*What to produce:* The lines to extract begin at the line that contains "この他の作品を見る (147, 2183)" and run through the last line of the listing; reproduce them exactly, minus any pictures.

╭─ Data in this exercise

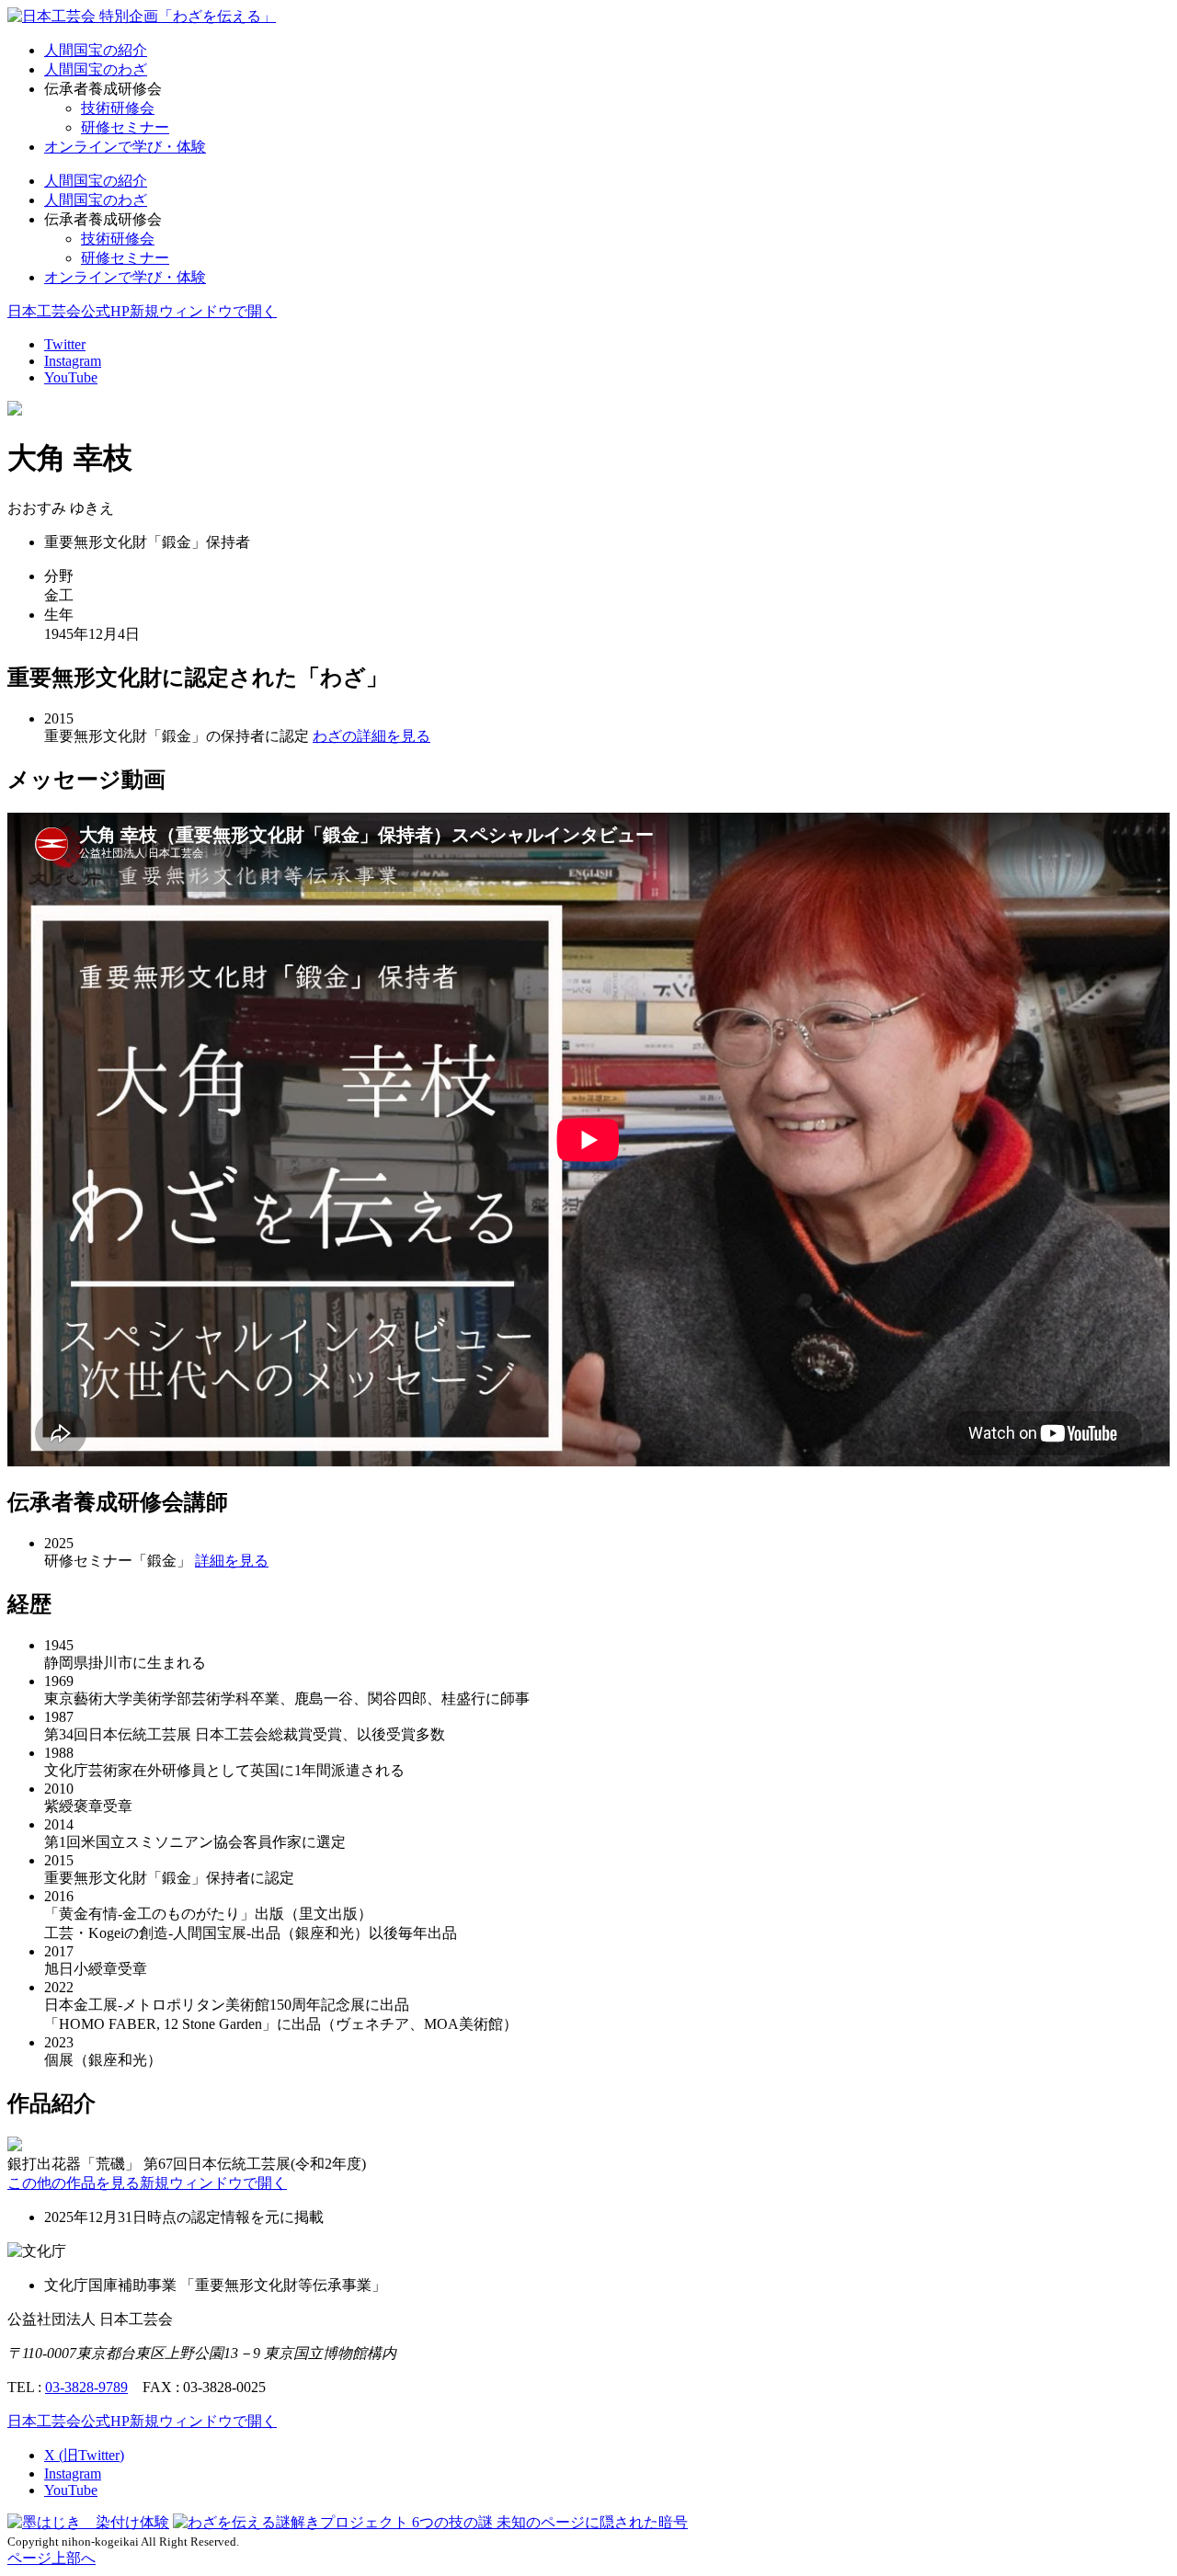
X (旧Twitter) (84, 2455)
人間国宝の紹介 (95, 50)
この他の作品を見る (147, 2183)
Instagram (72, 361)
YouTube (70, 377)
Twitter (65, 344)
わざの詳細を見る (371, 736)
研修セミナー (125, 127)
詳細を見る (232, 1560)
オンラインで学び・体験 (125, 146)
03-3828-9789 (86, 2387)
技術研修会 (117, 108)
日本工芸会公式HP (142, 311)
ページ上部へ (51, 2558)
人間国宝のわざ (95, 69)
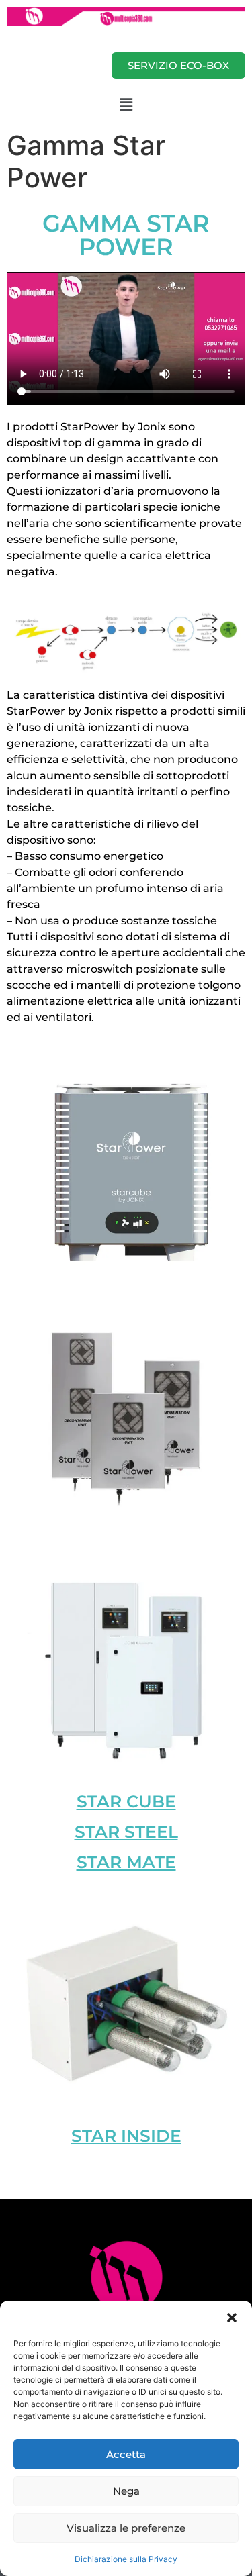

╰─

*Task answer:*
この他の作品を見る (147, 2183)
Instagram (72, 361)
YouTube (70, 377)
Twitter (65, 344)
わざの詳細を見る (371, 736)
研修セミナー (125, 127)
詳細を見る (232, 1560)
オンラインで学び・体験 (125, 146)
03-3828-9789 (86, 2387)
技術研修会 (117, 108)
日本工芸会公式HP (142, 311)
ページ上部へ (51, 2558)
人間国宝のわざ (95, 69)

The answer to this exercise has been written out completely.